[[ Source material, beginning ]]

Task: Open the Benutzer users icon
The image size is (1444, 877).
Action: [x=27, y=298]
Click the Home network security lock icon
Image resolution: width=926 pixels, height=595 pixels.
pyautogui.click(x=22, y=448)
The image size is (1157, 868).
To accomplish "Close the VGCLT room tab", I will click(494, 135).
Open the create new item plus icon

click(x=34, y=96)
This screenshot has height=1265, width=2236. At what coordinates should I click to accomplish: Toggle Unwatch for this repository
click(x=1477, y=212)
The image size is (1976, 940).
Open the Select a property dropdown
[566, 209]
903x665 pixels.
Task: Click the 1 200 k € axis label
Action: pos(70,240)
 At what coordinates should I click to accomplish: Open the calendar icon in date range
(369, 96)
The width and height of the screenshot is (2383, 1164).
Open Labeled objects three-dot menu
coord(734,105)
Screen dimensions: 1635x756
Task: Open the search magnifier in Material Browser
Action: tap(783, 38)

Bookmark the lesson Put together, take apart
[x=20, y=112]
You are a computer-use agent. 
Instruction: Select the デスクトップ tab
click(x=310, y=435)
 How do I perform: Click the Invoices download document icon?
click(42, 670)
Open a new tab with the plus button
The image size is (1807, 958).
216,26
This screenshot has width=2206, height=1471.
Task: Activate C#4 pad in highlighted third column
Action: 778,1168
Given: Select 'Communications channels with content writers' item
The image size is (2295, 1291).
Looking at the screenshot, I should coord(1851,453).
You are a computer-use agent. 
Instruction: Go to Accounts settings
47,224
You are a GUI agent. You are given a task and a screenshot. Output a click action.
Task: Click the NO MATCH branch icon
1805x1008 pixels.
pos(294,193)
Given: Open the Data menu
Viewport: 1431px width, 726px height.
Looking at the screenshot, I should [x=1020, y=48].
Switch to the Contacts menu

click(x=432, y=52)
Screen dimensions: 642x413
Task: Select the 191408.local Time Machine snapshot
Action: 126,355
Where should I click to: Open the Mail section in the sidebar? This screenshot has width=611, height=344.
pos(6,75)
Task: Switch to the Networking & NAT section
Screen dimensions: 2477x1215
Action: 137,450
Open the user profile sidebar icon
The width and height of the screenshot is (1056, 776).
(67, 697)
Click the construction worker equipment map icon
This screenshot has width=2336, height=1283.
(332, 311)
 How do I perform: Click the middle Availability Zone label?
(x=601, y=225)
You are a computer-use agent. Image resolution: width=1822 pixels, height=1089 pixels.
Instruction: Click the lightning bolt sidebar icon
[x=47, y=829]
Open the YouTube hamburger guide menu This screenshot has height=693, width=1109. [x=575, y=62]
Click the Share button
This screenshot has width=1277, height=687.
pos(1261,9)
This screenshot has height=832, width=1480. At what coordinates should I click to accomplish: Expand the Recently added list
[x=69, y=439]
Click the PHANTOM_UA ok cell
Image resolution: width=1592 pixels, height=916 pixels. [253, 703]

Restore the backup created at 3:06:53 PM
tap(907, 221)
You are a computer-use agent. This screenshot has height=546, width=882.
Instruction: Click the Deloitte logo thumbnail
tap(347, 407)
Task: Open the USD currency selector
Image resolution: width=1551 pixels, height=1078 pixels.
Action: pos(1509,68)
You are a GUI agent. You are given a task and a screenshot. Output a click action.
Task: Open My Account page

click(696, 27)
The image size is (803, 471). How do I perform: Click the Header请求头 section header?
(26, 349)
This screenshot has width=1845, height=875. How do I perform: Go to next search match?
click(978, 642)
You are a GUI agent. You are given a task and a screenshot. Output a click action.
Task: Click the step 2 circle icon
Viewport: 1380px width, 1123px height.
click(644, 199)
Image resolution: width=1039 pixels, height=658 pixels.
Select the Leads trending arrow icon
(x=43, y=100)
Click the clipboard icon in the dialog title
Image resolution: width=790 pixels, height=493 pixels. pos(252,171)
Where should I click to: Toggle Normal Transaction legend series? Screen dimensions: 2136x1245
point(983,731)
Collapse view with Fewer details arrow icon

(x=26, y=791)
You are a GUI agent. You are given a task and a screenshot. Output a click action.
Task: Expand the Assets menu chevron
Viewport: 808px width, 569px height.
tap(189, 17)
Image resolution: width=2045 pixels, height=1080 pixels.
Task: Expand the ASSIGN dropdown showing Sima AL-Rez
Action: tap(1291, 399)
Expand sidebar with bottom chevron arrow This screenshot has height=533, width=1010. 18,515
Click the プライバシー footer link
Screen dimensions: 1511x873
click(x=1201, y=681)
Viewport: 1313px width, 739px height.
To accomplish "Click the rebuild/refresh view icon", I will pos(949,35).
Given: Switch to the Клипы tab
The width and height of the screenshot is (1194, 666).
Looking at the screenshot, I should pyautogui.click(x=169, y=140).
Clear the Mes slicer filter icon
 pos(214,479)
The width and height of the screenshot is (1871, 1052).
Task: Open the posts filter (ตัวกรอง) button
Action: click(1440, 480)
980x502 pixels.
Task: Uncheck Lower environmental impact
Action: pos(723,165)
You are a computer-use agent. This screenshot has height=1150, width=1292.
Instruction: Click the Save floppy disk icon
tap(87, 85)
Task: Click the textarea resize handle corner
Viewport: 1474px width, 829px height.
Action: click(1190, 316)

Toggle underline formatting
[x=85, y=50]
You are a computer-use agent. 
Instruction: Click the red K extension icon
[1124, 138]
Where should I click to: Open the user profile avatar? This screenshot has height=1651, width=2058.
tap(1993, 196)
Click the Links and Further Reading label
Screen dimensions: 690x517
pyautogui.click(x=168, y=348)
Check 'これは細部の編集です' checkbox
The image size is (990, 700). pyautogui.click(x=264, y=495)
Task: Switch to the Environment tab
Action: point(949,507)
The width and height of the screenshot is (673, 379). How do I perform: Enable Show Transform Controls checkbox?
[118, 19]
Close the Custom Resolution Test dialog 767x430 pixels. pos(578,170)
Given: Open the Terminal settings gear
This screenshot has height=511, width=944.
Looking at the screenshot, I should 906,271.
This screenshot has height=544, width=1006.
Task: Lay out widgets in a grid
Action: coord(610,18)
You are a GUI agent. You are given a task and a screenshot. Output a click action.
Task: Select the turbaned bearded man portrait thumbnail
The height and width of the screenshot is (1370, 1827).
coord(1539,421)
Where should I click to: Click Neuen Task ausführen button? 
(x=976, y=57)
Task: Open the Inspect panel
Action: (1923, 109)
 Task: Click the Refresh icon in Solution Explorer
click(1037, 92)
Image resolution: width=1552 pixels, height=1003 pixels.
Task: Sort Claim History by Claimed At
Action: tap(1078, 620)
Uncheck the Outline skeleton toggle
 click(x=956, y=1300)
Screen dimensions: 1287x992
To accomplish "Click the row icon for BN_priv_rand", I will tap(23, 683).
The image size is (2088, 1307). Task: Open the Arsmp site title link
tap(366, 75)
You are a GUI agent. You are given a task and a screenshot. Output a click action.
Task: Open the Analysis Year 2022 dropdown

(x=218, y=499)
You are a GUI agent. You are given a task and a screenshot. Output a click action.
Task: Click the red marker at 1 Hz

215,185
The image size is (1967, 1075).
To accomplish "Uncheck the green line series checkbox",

[[ Source material, end ]]

Work instructions: Please go through the data and copy each line containing the word "will".

Exercise answer:
To accomplish "Close the VGCLT room tab", I will click(494, 135).
To accomplish "Click the rebuild/refresh view icon", I will pos(949,35).
To accomplish "Click the row icon for BN_priv_rand", I will tap(23, 683).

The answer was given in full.